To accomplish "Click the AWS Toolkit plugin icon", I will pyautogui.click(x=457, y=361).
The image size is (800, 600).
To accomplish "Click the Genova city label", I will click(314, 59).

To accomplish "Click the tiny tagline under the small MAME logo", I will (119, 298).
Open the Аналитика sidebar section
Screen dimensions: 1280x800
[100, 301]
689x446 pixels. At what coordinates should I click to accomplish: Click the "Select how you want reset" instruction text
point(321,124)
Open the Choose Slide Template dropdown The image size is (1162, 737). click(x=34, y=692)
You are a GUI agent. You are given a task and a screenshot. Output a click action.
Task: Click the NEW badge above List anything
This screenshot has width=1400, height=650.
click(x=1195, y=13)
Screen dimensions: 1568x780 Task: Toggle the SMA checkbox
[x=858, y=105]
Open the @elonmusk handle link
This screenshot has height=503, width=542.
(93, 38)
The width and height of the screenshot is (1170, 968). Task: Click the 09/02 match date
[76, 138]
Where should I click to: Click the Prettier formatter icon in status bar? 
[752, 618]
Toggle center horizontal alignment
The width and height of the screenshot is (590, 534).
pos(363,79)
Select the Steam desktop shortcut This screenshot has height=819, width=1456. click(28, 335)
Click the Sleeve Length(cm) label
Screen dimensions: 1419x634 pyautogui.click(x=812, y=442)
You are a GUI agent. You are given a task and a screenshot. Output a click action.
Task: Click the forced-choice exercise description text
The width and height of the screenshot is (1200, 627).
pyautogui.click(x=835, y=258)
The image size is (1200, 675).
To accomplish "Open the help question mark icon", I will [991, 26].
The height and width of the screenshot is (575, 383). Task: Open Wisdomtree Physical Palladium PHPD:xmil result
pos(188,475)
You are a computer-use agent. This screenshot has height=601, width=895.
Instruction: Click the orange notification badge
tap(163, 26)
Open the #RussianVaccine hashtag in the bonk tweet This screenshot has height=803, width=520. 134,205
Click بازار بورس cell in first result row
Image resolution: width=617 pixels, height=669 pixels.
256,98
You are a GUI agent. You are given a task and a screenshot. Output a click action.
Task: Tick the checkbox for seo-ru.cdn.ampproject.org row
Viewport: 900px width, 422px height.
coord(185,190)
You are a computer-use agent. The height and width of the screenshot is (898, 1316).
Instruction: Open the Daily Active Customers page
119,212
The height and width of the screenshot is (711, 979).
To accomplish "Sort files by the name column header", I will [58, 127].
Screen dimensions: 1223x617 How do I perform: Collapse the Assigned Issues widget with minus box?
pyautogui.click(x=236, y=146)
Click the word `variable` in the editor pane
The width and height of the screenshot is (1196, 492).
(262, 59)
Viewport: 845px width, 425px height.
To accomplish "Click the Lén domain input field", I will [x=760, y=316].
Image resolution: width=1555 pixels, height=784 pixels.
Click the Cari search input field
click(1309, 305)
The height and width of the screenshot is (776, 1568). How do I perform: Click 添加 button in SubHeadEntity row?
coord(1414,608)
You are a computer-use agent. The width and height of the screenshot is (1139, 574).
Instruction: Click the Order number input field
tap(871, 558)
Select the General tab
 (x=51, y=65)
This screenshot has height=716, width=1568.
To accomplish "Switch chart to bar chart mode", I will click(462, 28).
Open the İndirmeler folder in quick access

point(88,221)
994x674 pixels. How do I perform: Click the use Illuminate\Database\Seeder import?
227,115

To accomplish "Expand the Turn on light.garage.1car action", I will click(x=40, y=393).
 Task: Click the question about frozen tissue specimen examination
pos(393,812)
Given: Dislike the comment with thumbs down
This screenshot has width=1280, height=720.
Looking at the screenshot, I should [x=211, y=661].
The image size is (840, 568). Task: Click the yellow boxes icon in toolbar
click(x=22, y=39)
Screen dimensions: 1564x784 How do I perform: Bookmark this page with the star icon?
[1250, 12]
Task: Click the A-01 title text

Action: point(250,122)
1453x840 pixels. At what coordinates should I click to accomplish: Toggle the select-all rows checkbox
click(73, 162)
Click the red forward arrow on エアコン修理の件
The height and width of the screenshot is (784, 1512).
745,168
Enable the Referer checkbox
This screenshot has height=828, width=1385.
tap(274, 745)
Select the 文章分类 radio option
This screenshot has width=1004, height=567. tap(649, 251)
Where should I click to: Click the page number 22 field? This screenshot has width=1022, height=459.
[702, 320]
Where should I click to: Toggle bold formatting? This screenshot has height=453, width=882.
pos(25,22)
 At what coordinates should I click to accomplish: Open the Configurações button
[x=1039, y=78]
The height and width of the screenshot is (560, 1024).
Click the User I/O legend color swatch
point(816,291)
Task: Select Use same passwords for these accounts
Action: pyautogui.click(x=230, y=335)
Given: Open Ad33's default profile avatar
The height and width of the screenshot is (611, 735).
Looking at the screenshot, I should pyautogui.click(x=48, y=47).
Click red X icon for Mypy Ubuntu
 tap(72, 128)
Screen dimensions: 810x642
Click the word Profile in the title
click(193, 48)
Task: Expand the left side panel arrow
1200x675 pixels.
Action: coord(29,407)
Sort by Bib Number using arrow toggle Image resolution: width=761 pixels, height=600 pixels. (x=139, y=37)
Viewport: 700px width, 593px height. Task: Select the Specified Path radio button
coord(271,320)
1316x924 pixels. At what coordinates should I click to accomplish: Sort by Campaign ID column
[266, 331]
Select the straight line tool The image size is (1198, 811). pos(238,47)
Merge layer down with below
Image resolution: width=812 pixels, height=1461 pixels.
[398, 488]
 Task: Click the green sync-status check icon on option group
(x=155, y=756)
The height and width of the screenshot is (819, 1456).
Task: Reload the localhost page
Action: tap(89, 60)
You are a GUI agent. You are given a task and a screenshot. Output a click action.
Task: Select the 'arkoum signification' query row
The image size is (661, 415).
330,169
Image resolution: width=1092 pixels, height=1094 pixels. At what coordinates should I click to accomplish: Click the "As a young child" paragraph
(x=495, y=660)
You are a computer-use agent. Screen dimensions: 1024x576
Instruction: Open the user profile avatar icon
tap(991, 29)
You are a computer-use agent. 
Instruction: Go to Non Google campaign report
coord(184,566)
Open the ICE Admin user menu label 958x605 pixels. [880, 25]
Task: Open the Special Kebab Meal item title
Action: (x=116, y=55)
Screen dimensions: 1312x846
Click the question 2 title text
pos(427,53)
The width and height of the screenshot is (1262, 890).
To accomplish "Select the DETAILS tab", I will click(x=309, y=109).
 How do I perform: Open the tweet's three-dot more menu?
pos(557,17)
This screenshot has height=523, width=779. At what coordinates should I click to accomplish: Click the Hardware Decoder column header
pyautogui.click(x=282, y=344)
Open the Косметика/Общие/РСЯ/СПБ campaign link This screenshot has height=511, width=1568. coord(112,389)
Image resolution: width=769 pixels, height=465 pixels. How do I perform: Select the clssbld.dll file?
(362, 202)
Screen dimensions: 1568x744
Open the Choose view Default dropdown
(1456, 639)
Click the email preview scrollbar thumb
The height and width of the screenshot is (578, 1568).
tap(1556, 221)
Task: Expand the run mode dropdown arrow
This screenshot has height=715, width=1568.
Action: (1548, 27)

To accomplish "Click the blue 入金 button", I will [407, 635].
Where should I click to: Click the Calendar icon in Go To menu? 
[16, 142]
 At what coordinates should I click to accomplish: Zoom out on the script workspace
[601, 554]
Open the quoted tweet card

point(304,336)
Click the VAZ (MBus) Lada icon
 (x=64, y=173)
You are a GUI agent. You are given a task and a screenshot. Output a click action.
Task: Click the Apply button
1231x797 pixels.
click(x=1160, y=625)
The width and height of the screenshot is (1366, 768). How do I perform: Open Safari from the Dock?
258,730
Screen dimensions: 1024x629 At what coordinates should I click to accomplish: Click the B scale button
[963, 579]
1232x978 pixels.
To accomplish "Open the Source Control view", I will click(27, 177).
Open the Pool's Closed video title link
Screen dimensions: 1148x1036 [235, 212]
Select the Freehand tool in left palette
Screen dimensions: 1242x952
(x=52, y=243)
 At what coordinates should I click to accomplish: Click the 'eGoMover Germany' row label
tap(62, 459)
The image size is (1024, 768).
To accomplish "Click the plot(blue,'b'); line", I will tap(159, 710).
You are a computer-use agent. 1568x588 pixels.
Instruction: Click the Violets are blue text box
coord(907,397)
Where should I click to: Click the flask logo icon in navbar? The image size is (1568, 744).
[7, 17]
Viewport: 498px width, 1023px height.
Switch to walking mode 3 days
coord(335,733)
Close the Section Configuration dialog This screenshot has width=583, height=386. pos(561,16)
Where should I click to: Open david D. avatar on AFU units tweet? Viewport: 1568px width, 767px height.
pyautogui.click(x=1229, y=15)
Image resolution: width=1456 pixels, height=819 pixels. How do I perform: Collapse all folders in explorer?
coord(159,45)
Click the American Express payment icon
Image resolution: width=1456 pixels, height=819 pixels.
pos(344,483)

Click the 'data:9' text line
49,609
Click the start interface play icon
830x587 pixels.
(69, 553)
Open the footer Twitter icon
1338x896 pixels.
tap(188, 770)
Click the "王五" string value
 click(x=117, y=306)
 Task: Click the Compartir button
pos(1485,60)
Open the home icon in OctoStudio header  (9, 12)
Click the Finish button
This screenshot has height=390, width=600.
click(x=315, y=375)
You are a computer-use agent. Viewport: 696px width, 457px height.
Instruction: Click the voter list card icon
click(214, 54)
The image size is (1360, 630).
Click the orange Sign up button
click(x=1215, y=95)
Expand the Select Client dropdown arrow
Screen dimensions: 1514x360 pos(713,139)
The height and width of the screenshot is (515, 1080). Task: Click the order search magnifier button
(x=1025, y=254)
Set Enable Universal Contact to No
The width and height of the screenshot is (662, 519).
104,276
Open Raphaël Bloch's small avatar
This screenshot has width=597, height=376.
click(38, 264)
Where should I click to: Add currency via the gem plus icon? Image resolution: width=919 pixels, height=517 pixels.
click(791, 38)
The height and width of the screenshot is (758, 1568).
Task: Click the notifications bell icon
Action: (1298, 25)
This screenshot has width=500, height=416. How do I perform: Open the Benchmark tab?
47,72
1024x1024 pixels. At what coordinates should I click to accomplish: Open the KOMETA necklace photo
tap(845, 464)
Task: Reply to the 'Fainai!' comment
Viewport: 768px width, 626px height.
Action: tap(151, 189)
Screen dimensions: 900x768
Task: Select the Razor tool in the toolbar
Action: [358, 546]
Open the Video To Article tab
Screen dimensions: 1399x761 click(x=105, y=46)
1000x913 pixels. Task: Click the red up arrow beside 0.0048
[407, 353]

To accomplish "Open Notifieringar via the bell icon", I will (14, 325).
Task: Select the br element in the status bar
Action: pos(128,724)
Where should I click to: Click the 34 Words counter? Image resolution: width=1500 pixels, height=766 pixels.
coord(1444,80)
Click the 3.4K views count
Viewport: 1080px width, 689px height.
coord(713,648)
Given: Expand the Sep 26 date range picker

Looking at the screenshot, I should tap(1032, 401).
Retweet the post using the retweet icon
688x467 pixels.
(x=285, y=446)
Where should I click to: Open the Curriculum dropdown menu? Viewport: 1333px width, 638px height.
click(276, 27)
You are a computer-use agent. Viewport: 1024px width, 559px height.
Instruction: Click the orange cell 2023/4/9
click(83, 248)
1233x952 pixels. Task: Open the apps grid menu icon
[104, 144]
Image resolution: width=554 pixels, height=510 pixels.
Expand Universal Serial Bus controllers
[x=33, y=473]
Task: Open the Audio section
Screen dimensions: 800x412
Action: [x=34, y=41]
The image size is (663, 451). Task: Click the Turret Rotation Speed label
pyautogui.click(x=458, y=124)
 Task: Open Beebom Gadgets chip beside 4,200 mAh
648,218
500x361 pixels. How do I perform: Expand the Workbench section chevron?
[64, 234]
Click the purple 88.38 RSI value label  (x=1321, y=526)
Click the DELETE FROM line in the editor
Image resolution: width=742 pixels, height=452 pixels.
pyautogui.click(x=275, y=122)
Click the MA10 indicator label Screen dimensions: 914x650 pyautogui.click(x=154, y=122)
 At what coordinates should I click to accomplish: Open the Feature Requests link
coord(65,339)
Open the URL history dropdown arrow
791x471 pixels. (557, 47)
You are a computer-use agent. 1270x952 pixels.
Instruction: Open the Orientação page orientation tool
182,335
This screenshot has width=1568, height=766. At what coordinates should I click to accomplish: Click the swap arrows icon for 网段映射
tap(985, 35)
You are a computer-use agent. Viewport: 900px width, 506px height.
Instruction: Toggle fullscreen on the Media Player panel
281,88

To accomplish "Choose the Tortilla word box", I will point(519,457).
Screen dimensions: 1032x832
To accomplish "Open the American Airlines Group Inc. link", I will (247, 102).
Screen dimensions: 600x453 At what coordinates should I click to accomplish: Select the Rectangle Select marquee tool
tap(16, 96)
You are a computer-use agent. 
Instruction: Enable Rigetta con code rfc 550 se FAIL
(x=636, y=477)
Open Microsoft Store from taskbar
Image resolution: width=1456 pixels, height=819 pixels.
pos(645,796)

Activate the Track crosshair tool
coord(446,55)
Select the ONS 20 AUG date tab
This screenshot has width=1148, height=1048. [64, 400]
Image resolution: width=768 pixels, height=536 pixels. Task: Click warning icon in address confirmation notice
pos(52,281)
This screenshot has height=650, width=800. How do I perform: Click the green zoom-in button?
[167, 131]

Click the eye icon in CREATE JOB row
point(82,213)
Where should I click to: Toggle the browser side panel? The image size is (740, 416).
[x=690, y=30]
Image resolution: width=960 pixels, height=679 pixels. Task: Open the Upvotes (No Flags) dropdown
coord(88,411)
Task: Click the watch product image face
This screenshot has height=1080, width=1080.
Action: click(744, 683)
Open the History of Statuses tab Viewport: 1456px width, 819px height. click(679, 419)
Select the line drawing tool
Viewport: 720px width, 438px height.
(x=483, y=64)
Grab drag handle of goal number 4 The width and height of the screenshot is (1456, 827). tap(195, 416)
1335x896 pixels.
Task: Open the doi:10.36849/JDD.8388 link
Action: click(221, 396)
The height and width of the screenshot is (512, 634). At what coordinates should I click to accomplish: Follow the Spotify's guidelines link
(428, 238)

· · · ·

● What needs to be done
Retype the records above, starting at their first line and stopping after the line that contains "will (119, 298).".

● Response for this exercise
To accomplish "Click the AWS Toolkit plugin icon", I will pyautogui.click(x=457, y=361).
The image size is (800, 600).
To accomplish "Click the Genova city label", I will click(314, 59).

To accomplish "Click the tiny tagline under the small MAME logo", I will (119, 298).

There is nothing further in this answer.